■ **Exercise instructions**
All of the data should be copied exactly, with the pictures left out.

■ **Excerpted data**
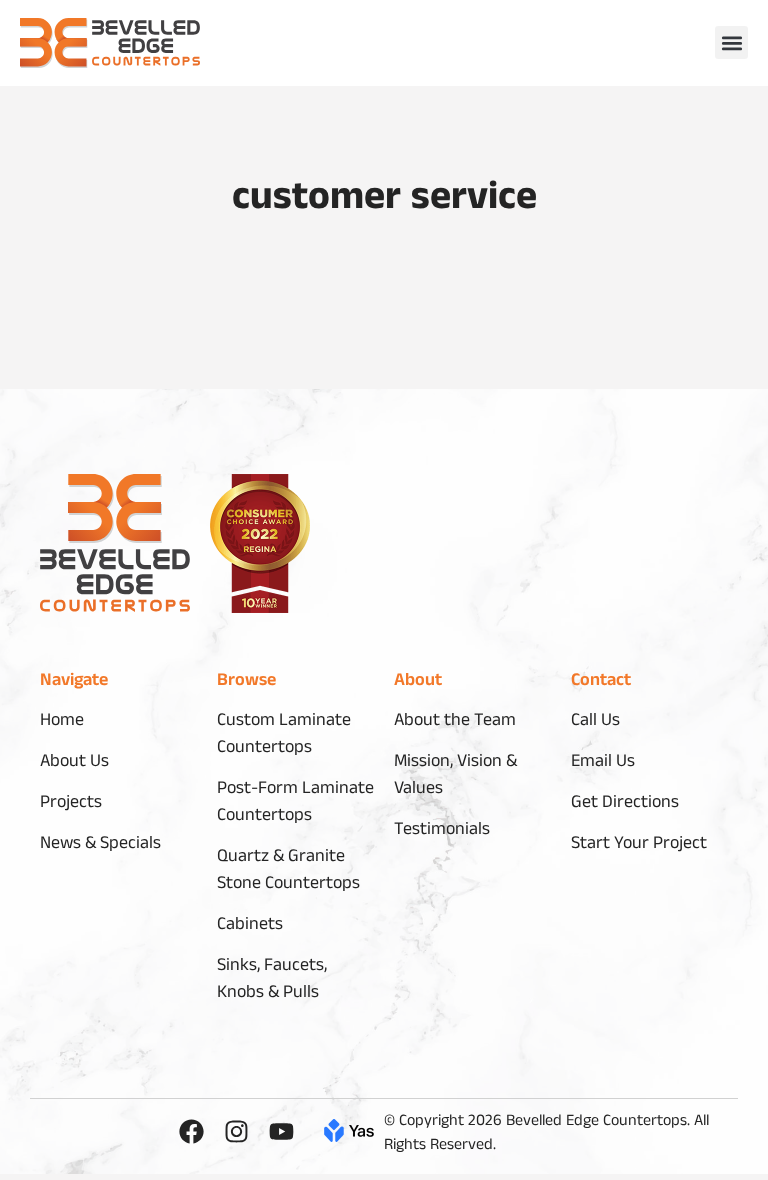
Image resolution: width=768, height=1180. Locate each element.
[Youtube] (281, 1131)
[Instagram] (236, 1131)
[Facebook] (191, 1131)
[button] (731, 42)
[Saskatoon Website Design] (349, 1135)
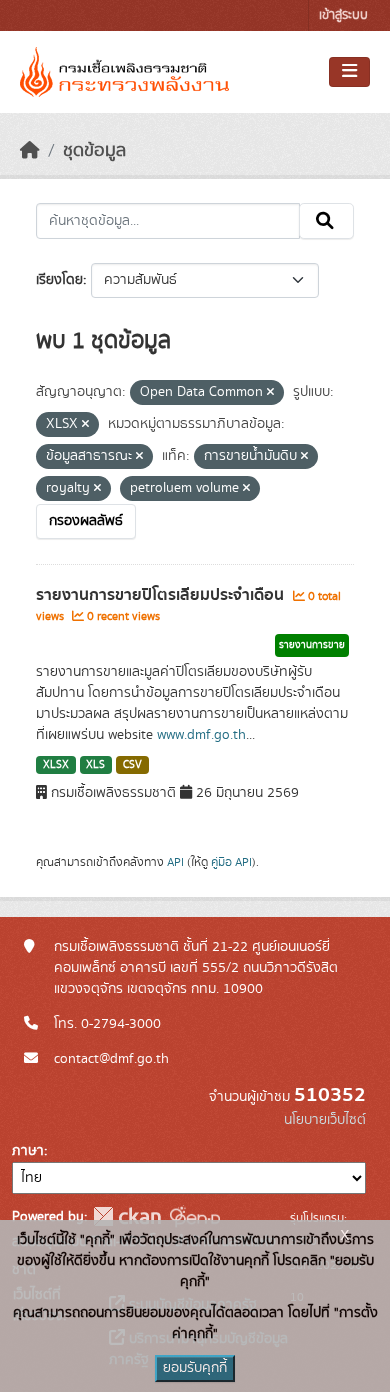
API (175, 862)
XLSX (56, 765)
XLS (95, 765)
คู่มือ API (231, 862)
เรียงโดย (59, 280)
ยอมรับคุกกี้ (195, 1368)
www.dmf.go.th (201, 735)
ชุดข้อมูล (94, 151)
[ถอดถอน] (270, 393)
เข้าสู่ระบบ (343, 15)
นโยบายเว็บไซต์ (325, 1120)
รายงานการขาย (312, 645)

■ **Answer for this exercise**
Image resolution: width=768, height=1180. Locate each element.
[Youtube] (281, 1131)
[Instagram] (236, 1131)
[Facebook] (191, 1131)
[button] (731, 42)
[Saskatoon Website Design] (349, 1135)
API (175, 862)
XLSX (56, 765)
XLS (95, 765)
คู่มือ API (231, 862)
เรียงโดย (59, 280)
ยอมรับคุกกี้ (195, 1368)
www.dmf.go.th (201, 735)
ชุดข้อมูล (94, 151)
[ถอดถอน] (270, 393)
เข้าสู่ระบบ (343, 15)
นโยบายเว็บไซต์ (325, 1120)
รายงานการขาย (312, 645)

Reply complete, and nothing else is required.